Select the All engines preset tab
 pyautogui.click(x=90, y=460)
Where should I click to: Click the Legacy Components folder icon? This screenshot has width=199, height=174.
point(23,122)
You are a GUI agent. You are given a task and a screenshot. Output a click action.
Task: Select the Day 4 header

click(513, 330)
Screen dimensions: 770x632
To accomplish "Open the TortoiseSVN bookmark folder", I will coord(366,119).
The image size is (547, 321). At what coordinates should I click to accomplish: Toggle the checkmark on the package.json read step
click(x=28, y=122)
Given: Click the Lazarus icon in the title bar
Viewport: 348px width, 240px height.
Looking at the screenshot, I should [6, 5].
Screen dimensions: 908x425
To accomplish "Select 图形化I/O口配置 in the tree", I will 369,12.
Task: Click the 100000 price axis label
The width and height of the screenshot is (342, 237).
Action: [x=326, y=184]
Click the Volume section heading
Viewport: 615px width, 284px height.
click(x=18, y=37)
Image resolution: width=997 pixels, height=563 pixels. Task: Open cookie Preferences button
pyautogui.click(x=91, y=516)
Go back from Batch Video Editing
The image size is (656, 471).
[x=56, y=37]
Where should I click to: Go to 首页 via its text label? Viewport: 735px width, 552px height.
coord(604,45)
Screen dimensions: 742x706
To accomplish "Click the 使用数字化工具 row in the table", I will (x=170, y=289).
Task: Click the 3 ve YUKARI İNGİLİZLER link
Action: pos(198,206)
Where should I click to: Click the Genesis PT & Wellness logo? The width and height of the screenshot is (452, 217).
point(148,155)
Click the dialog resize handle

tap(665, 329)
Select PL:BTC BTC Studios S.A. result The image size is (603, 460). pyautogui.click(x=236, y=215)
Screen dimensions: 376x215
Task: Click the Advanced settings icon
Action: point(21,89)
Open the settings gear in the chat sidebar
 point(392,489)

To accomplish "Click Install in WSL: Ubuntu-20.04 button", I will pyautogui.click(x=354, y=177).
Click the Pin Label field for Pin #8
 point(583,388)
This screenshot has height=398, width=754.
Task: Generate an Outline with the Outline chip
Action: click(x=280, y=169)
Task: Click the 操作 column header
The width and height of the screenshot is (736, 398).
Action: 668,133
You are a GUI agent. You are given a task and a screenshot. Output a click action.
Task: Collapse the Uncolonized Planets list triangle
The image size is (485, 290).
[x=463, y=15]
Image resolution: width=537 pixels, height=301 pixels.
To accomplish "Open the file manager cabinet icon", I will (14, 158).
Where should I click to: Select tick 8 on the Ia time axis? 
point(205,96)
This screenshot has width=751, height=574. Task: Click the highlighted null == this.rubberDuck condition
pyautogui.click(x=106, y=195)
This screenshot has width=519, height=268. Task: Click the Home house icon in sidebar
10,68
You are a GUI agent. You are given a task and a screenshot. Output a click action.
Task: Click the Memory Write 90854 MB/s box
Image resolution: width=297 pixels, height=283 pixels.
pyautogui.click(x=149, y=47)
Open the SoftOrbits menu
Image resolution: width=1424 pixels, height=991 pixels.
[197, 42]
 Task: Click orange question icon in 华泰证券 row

WHAT YOU HAVE TO DO: Retype the records, line for line.

ANSWER TO THIS EXERCISE:
Select the All engines preset tab
 pyautogui.click(x=90, y=460)
Where should I click to: Click the Legacy Components folder icon? This screenshot has width=199, height=174.
point(23,122)
You are a GUI agent. You are given a task and a screenshot. Output a click action.
Task: Select the Day 4 header

click(513, 330)
Screen dimensions: 770x632
To accomplish "Open the TortoiseSVN bookmark folder", I will coord(366,119).
The image size is (547, 321). At what coordinates should I click to accomplish: Toggle the checkmark on the package.json read step
click(x=28, y=122)
Given: Click the Lazarus icon in the title bar
Viewport: 348px width, 240px height.
Looking at the screenshot, I should [6, 5].
Screen dimensions: 908x425
To accomplish "Select 图形化I/O口配置 in the tree", I will 369,12.
Task: Click the 100000 price axis label
The width and height of the screenshot is (342, 237).
Action: [x=326, y=184]
Click the Volume section heading
Viewport: 615px width, 284px height.
click(x=18, y=37)
Image resolution: width=997 pixels, height=563 pixels. Task: Open cookie Preferences button
pyautogui.click(x=91, y=516)
Go back from Batch Video Editing
The image size is (656, 471).
[x=56, y=37]
Where should I click to: Go to 首页 via its text label? Viewport: 735px width, 552px height.
coord(604,45)
Screen dimensions: 742x706
To accomplish "Click the 使用数字化工具 row in the table", I will (x=170, y=289).
Task: Click the 3 ve YUKARI İNGİLİZLER link
Action: pos(198,206)
Where should I click to: Click the Genesis PT & Wellness logo? The width and height of the screenshot is (452, 217).
point(148,155)
Click the dialog resize handle

tap(665, 329)
Select PL:BTC BTC Studios S.A. result The image size is (603, 460). pyautogui.click(x=236, y=215)
Screen dimensions: 376x215
Task: Click the Advanced settings icon
Action: point(21,89)
Open the settings gear in the chat sidebar
 point(392,489)

To accomplish "Click Install in WSL: Ubuntu-20.04 button", I will pyautogui.click(x=354, y=177).
Click the Pin Label field for Pin #8
 point(583,388)
This screenshot has height=398, width=754.
Task: Generate an Outline with the Outline chip
Action: click(x=280, y=169)
Task: Click the 操作 column header
The width and height of the screenshot is (736, 398).
Action: 668,133
You are a GUI agent. You are given a task and a screenshot. Output a click action.
Task: Collapse the Uncolonized Planets list triangle
The image size is (485, 290).
[x=463, y=15]
Image resolution: width=537 pixels, height=301 pixels.
To accomplish "Open the file manager cabinet icon", I will (14, 158).
Where should I click to: Select tick 8 on the Ia time axis? 
point(205,96)
This screenshot has width=751, height=574. Task: Click the highlighted null == this.rubberDuck condition
pyautogui.click(x=106, y=195)
This screenshot has width=519, height=268. Task: Click the Home house icon in sidebar
10,68
You are a GUI agent. You are given a task and a screenshot. Output a click action.
Task: Click the Memory Write 90854 MB/s box
Image resolution: width=297 pixels, height=283 pixels.
pyautogui.click(x=149, y=47)
Open the SoftOrbits menu
Image resolution: width=1424 pixels, height=991 pixels.
[197, 42]
 Task: Click orange question icon in 华泰证券 row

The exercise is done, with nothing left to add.